**Exercise description**: Quote every line of the listing below word for word, leaving out the pictures.

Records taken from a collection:
○ ○ ○

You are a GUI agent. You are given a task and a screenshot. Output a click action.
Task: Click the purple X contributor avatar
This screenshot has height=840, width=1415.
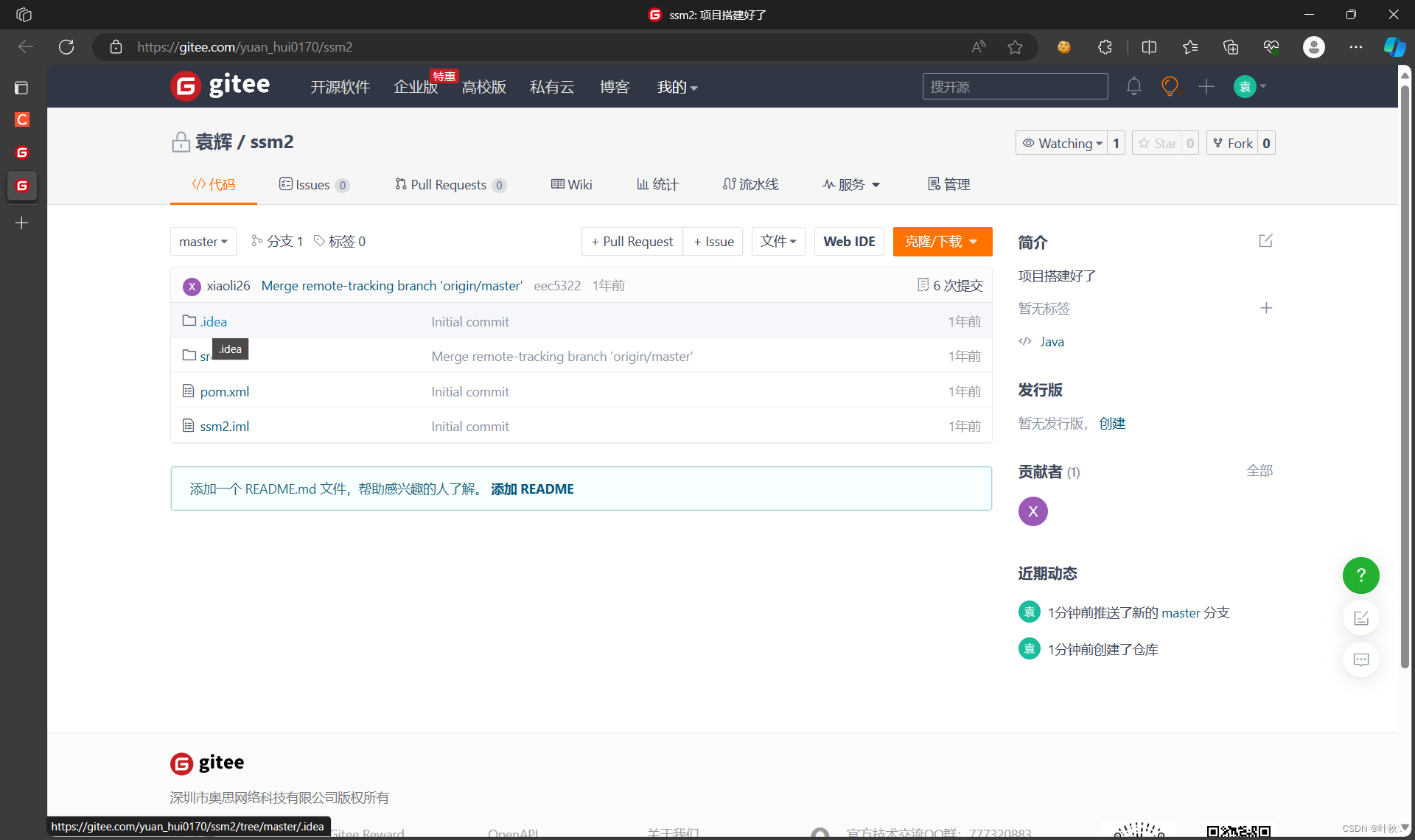click(1033, 511)
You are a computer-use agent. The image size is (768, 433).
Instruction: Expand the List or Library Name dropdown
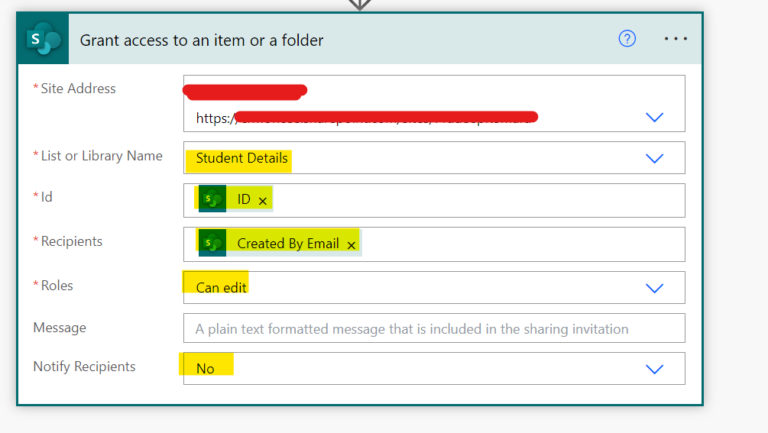pyautogui.click(x=654, y=159)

○ ○ ○

**Exercise solution**:
You are a GUI agent. You are given a task and a screenshot. Output a click action.
Task: Click the purple X contributor avatar
This screenshot has height=840, width=1415.
click(1033, 511)
You are a computer-use agent. The image size is (768, 433).
Instruction: Expand the List or Library Name dropdown
pyautogui.click(x=654, y=159)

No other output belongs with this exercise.